ANTHIM® (obiltoxaximab) is indicated in adult and pediatric patients for the treatment of inhalational anthrax due to Bacillus anthracis in combination with appropriate antibacterial drugs. ANTHIM is indicated for prophylaxis of inhalational anthrax due to B. anthracis when alternative therapies are not available or are not appropriate.


  • ANTHIM should only be used for prophylaxis when its benefit for prevention of inhalational anthrax outweighs the risk of serious hypersensitivity reactions and anaphylaxis.
  • The effectiveness of ANTHIM is based solely on efficacy studies in animal models of inhalational anthrax. It is not ethical or feasible to conduct controlled clinical trials with intentional exposure of humans to anthrax.
  • Safety and PK of ANTHIM have been studied in adult healthy volunteers. There have been no studies of safety or PK of ANTHIM in the pediatric population. A population PK approach was used to derive intravenous infusion dosing regimens that are predicted to provide pediatric patients with exposure comparable to the observed exposure in adults.
  • ANTHIM binds to the protective antigen (PA) component of B. anthracis toxin; it does not have direct antibacterial activity. ANTHIM is not expected to cross the blood-brain barrier and does not prevent or treat meningitis. ANTHIM should be used in combination with appropriate antibacterial drugs.



Hypersensitivity and anaphylaxis have been reported during the intravenous infusion of ANTHIM. Due to the risk of hypersensitivity and anaphylaxis, ANTHIM should be administered in monitored settings by personnel trained and equipped to manage anaphylaxis. Monitor individuals who receive ANTHIM closely for signs and symptoms of hypersensitivity reactions throughout the infusion and for a period of time after administration. Stop ANTHIM infusion immediately and treat appropriately if hypersensitivity or anaphylaxis occurs.


Hypersensitivity reactions were the most common adverse reactions in the safety trials of ANTHIM, occurring in 34/320 healthy subjects (10.6%). Three (0.9%) cases of anaphylaxis occurred during or immediately after the infusion. In clinical trials, manifestations of anaphylaxis were rash/urticaria, cough, dyspnea, cyanosis, postural dizziness and chest discomfort. ANTHIM infusion was discontinued in 8 (2.5%) subjects due to hypersensitivity or anaphylaxis. The adverse reactions reported in these 8 subjects included urticaria, rash, cough, pruritus, dizziness, throat irritation, dysphonia, dyspnea and chest discomfort. The remaining subjects with hypersensitivity had predominantly skin-related symptoms such as pruritus and rash, and 6 subjects reported cough.

■ Available data:
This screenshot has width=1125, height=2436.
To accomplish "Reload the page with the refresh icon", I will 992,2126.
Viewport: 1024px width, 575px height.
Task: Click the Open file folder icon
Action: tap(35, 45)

■ Directions: In the ANTHIM text, in how many subjects was the infusion stopped because of hypersensitivity or anaphylaxis?

■ Result of this exercise: 8 subjects (2.5%)